Fix a point $x\in X$.  Take an $O_X$-affine open neighborhood $V$ of $x$; say $(V,O_X|_V)$ is isomorphic to $\operatorname{Spec}(B)$ for some ring $B$.  The composition $V\to X\to\operatorname{Spec}(A)$ induces a homomorphism $\varphi:A\to B$.  Now take an element $a\in A$ such that the distinguished open set $U=D(a)\subseteq\operatorname{Spec}(A)$ satisfies $x\in U\subseteq V$.  Note that the distinguished open subset $D(\varphi(a))\subseteq \operatorname{Spec}(B)=V$ has the same points as $D(a)$.  We conclude that $U$ is an open neighborhood of $x$ which is affine as a subscheme of both $X$ and $\operatorname{Spec}(A)$.  It follows that $O_X|_U$ is a quasicoherent $O_A|_U$-module: this is just the fact that if $f:Y\to Z$ is a map of affine schemes, $f_*O_Y$ is quasicoherent.
Since quasicoherence is a local property and $x\in X$ was arbitrary, we conclude that $O_X$ is a quasicoherent $O_A$-module.  Since $\operatorname{Spec}(A)$ is affine, this means it is determined by its global sections, so the assumption that $O_A\to O_X$ is an isomorphism on global sections implies it is an isomorphism of sheaves.  It follows that $X\to \operatorname{Spec}(A)$ is an isomorphism of schemes.

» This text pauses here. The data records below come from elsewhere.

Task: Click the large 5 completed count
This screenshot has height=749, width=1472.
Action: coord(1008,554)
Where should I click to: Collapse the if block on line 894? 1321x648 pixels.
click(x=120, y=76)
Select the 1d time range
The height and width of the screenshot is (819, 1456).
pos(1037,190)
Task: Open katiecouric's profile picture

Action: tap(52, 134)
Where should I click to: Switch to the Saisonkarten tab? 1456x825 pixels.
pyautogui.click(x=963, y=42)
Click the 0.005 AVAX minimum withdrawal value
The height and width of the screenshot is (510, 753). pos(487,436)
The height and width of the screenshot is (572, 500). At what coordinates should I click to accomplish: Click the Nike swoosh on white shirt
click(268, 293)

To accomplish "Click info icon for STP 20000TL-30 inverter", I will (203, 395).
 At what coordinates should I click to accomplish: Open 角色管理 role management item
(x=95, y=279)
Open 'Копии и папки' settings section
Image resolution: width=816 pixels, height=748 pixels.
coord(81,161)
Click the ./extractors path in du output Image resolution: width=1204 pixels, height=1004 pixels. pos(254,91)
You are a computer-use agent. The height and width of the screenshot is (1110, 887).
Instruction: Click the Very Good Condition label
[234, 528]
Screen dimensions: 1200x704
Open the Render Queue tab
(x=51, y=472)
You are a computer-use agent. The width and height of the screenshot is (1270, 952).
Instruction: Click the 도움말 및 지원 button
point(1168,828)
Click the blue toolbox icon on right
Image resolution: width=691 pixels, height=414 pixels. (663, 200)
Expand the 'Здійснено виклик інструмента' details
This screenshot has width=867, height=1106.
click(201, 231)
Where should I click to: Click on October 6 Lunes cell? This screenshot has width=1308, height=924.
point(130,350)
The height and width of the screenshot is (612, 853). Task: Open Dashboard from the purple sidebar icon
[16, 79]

(Incidentally, the real work in this argument is being hidden in the (nontrivial!) fact that every quasicoherent sheaf on $\operatorname{Spec}(A)$ is determined by its global sections (i.e., that sheaves on affine schemes that are locally induced by modules are globally induced by modules).)